■ **练习任务**:
a - 在这篇谈京剧《铫期》的文章里,作者是在哪家戏院看裘盛戎演这出戏的?
b - 把这篇谈京剧《铫期》的文章接着往下写。

“打死國丈怎麽得了?”

——從裘派一出好戲《銚期》談起

用石鎖打死國丈,惹下殺身之禍,京劇的老戲迷都知道,這是裘派的拿手好戲《銚期》。國丈者何?皇帝劉秀的泰山大人也,將他砸死,那還了得?銚期是開國元勳,必然是高幹;國丈,也許原來是個小角色,可是他的女兒是皇帝的老婆,順理成章也享受高幹待遇,矛盾一下子激化到這種極致境地,這出戲能不好看嗎?

早年,我曾經在前門外一個叫做廣和樓的戲院,欣賞過裘盛戎先生演過的這出精彩的戲。一是感到真棒,二是實在佩服這位藝術大師,三是看過以後再也沒機會重睹他在舞台上的英容,因我當了右派,遠走他鄉,遂成絕響。

那是五十年代初,裘盛戎四十啷當歲,是一個京劇演員在其氍毹生涯中的最佳年華,那時,京劇不吃香,倘不使出渾身解數,看客就更不多了,所以,他是很賣力氣地演出了他的看家戲。

我到北京是一九四九年的秋天,那時,滿城一派革命氣象。小知識分子,一旦革命,那種急於揚棄過去,急於糞土一切,急於激昂慷慨,急於表示與昨天的決絕,一個比一個賽著革命,也是可以理解的幼稚。京劇雖不在摧枯拉朽、**垢滌汙之列,但古老的國粹,難免有不合時宜的一麵,投奔革命而來的我們小撥拉子,以“左”為榮,認為隻有搖頭晃腦的老朽,才有閑情逸致坐在戲樓裏,西皮流水,一板三眼,嗑著瓜子聽京劇。所以,對離革命太遠的古老藝術,我們這些剛投身革命者,避之惟恐不及,也算是潔身自好的一種行為。

現在,時常聽到京劇觀眾斷檔這一說,要說斷,應該是從那時就開始了。

一時風氣所至,無論怎樣響當當的名角,票房都不甚看好,能賣出五成左右的票,就謝天謝地了。要革命的我們看些什麽呢?話劇有《紅旗歌》、《思想問題》,歌劇有《劉胡蘭》、《白毛女》,秧歌劇有《兄妹開荒》、《夫妻識字》。拿今天的話來講,都是“紅色經典”了。看戲是改造思想,一個個端坐在小馬劄上,像孔夫子上朝那樣“踧踖如也”,這感情很可愛,自然也很可笑。有的人說,這些作品,革命這一點,毫無疑問,但藝術上粗糙些,稚拙些,也是事實。於是,我們便群起而攻之,現在想想,更可笑了。

■ **已知信息**:
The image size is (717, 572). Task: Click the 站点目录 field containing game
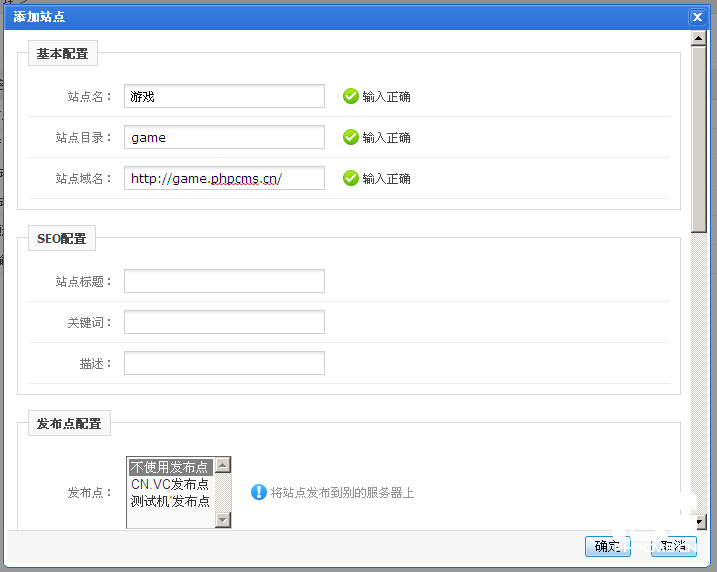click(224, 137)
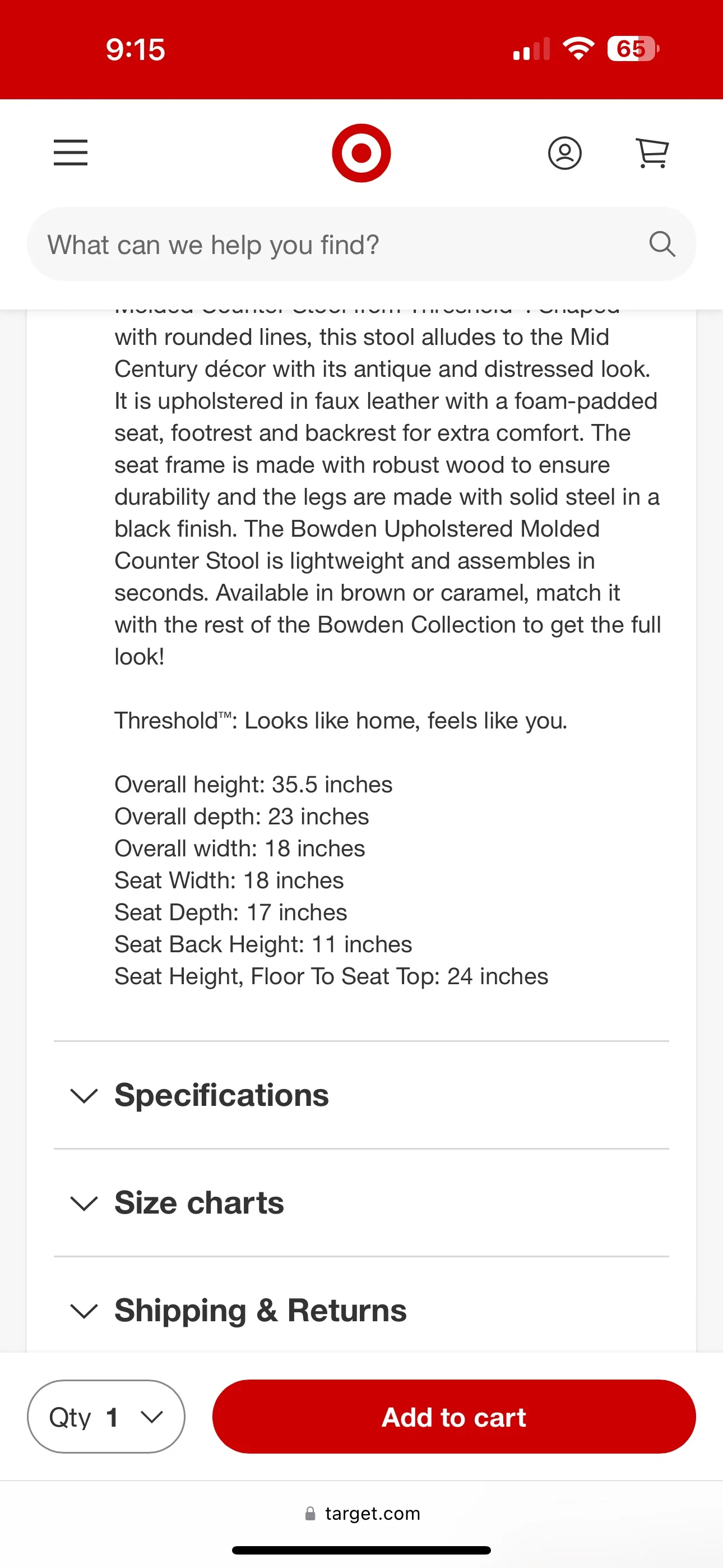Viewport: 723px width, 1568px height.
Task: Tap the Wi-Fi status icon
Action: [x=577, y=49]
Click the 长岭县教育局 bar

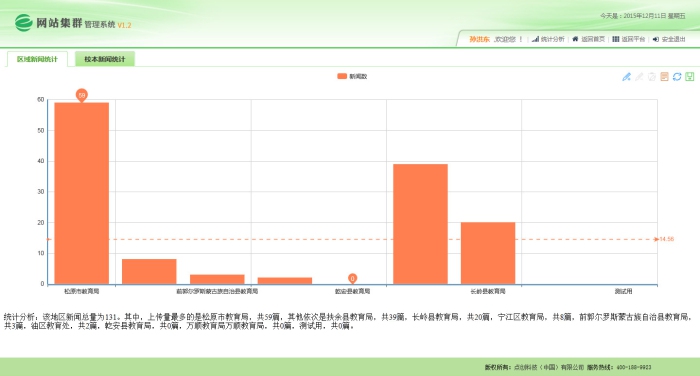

■ **参考答案**:
a - 在前门外一个叫广和楼的戏院。

b -
一九五二年,我已經到天津工作,來北京出差,住在西河沿招待所,與廣和樓一街之隔。戲院海報上寫著裘盛戎的《銚期》。同行的一位領導,是老區來的,他拉我去看戲,我又來了潔淨主義,謝絕了。他大驚訝,你不是學戲劇的,怎麽能不看裘盛戎的戲?

為什麽要看他?

他的戲好。

這位來自冀中的老同誌說,過去想看,看不著,現在能看,為什麽不看?進去瞅瞅。說話把票買好,想不看也不行。

進得劇場,戲已開鑼。半場空著,沒幾個觀眾。可賣糖葫蘆的,扔手巾把的,嗑葵瓜子的,剝大花生的,製造出來的嘈雜聲,比戲台上的文武場麵還高若幹分貝。但是,等到壓軸戲,大師一出場,就把全場鎮住了。立刻,觀眾鴉雀無聲,全神貫注,如被磁鐵所吸引。

名角,總歸是名角。

作為一個京劇的絕對門外漢,聆聽到這樣難得一見的唱念功夫,盡管滿身心地在抵製,在反抗——因為我不懂京劇,不喜京劇,而且還有濃重的潔淨主義,最後我終於被那威猛英武,聲若洪鍾,一招一式,奪人心魄的表演;行腔走韻,曲折變化,氣勢萬端,美不勝收的唱腔,徹底征服。特別他那合乎斯坦尼斯拉夫斯基的內心表演手法,使學過西方戲劇的我,大開眼界,佩服得五體投地。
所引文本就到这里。